Ve bir sahne canlanıyor gözlerimin önünde üç idiots filminden! Oradaki bir diyalog, 

“Elini kalbine koy ve de ki; 'Ol iz vel.” 

“Ol iz vel?..”

“Evet, ol iz vel. Köyümüzde yaşlı bir bekçi vardı, gece devriyelerinde bağırırdı: 'ol iz vel' her şey yolunda! Bizde huzurlu bir şekilde uyurduk. Sonra bir gece, bir hırsızlık oldu. Ve öğrendik ki meğerse adam körmüş! O, 'ol iz vel' derdi, biz de güvende hissederdik kendimizi. O gün, bu kalbin ne kadar kolayca korkabildiğini öğrendim. Kandırmamız gerekiyor. Sorun ne kadar büyük olursa olsun, 'ol iz vel' diyeceksin.”

“Bu sorunu çözüyor mu?”

“Hayır, ama sorunla yüzleşme gücü veriyor.”

Çocuk masumiyetiyle, bayram sevinciyle karşıla yeni doğan gönül güneşini! “Güneş giren eve, doktor girmez.” demiş atalarımız lâkin bizim gönül tabibimiz geldiğinde güneş açar dört bir yanı! 

Rabbim konuşmadı mı bizimle; “Elestü bi-Rabbikum” diye! Sonraruh üfürdü ve bir kalp koydu göğüs kafesimize “vur” dedi.

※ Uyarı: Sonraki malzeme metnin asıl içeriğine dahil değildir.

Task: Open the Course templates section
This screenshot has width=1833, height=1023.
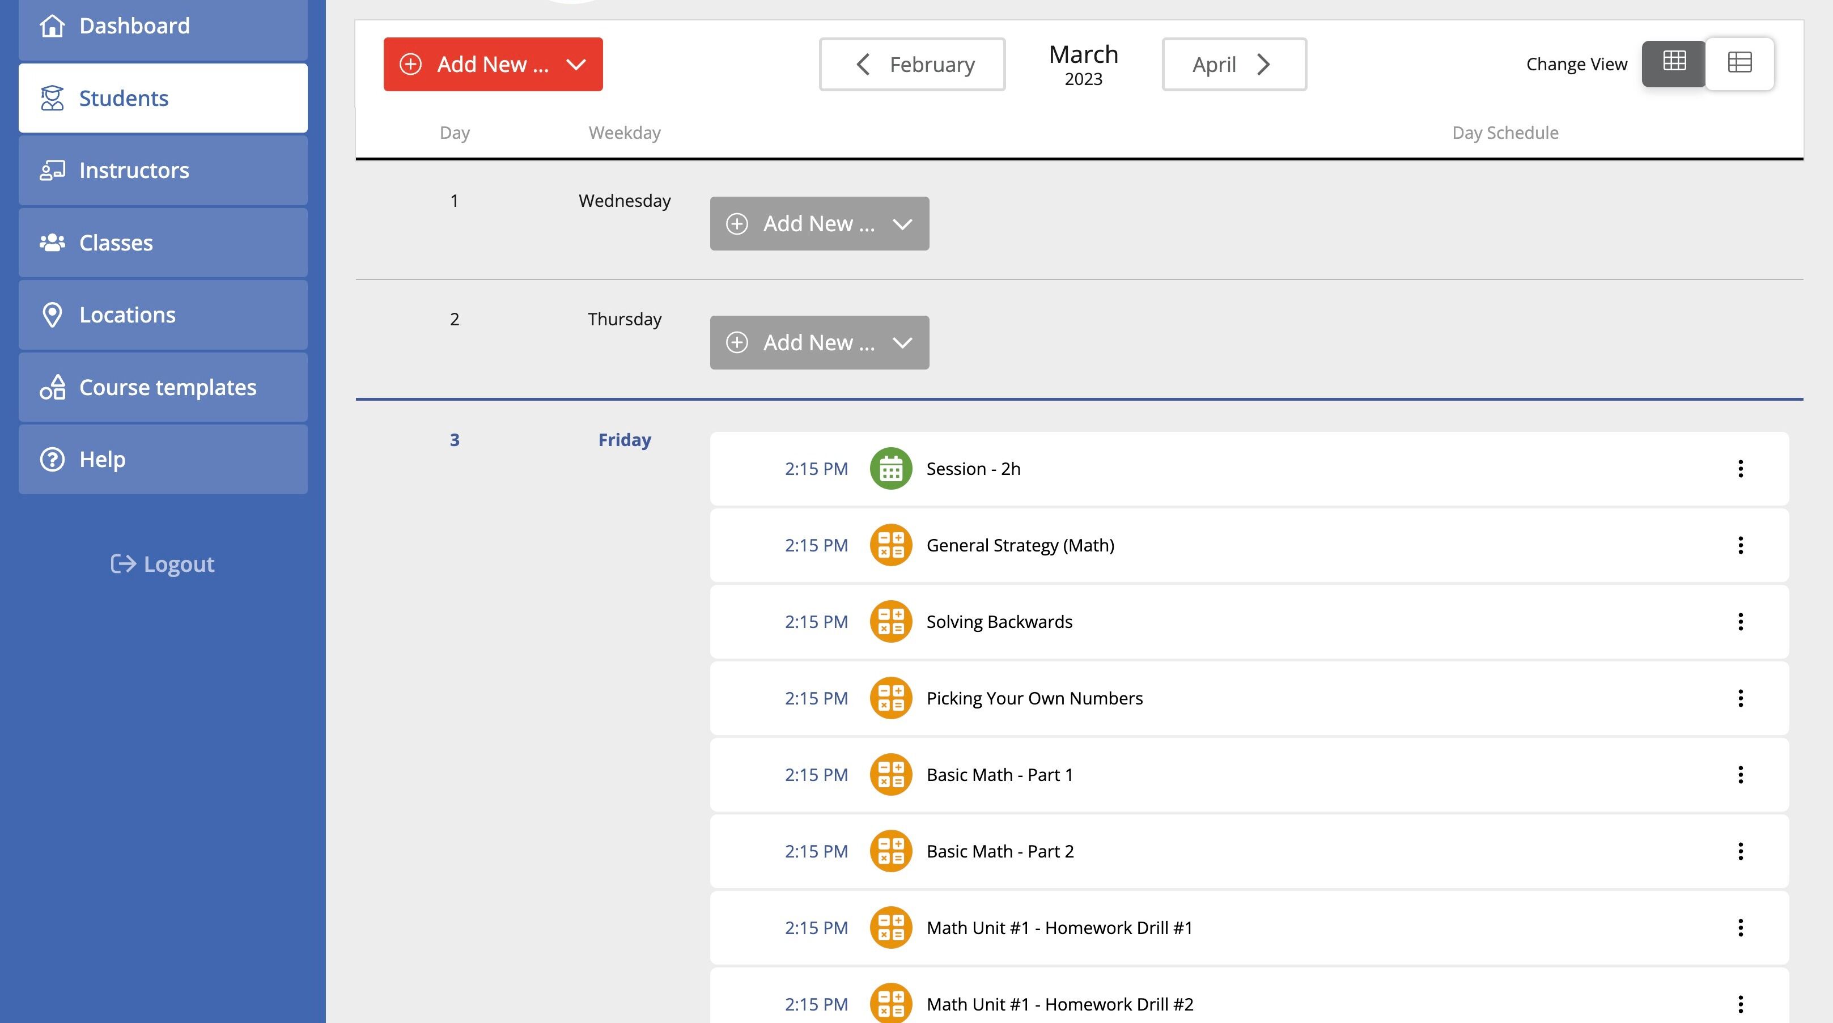Action: coord(163,388)
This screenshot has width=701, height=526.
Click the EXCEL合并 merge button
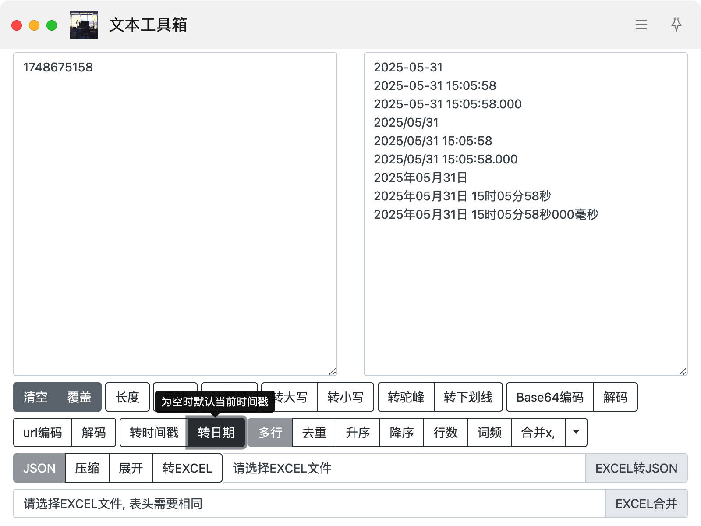point(646,504)
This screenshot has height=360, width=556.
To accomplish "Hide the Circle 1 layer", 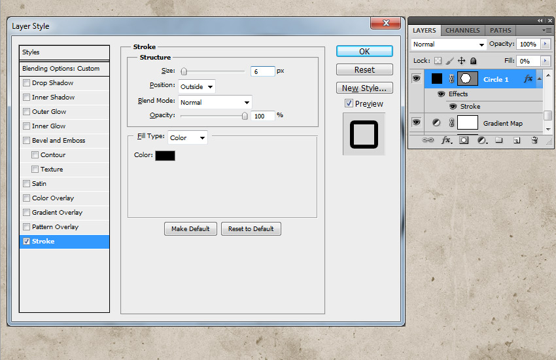I will (x=416, y=79).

Her düştüğümüzde kaldırdı“üzülme, olur hayırlısı” dedi. Faninin peşine takılıp oradan oraya düşünmeden sürüklendik. Ayağımıza taş değdirerek “yavaşla” dedi. Hata ve günahta “mağfiretim büyük” dedi. Eğer davanda haklıysan “korkma ve dik dur” dedi. Haksızlıkta da “adaletim yerini bulur” dedi. Her yalnızlığımızda “şah damarın kadar yakınım” dedi. 

Sen aslında çok değerlisin. Mesela bir kilim olduğunu düşün. Sahibi için çok değerli ilmek ilmek işlenen! Her ipi sevgi renklerinin cümbüşü ile boyanmış.Ama kirlenmiş ve o tozlardan kurtulmak için temizlenmesi gereken... Eskisi gibi olması için onu bir güzel falakaya yatırmak gerekir. Demem o ki,balkondan sarkıtır elimize de bir sopa alır, var gücümüzle vururuz. Kirden, tozdan arınmak için darbe üzerine darbe yer suçsuz günahsız! Sevmediğinden değil, onun daha güzel görünmesi için!Seni de bir ilahi güç temizlemek, hamlığını gidermek için zorluklarla sınıyor. 

Aslında tam da Dostoyevski'nin söylediği gibi; “İnsana özgü bir yeteneksizliktir yaşayamamak, yoksa hangi balık boğmuş kendini, hangi serçe atlamış damdan?..”

Hayata daima pembe inanç gözlükleriyle bakmak gerekir. Çünkü “seni hayatta bırakmam” diyenlerin arasında doğru söyleyen bir tek Allah'tır. Gurbetteyiz. Vuslat yakındır. Hayat kısa ama umutların, hayallerin en sevdiği gün olan yarınlar vardır. Umut ile yarına! Vesselam.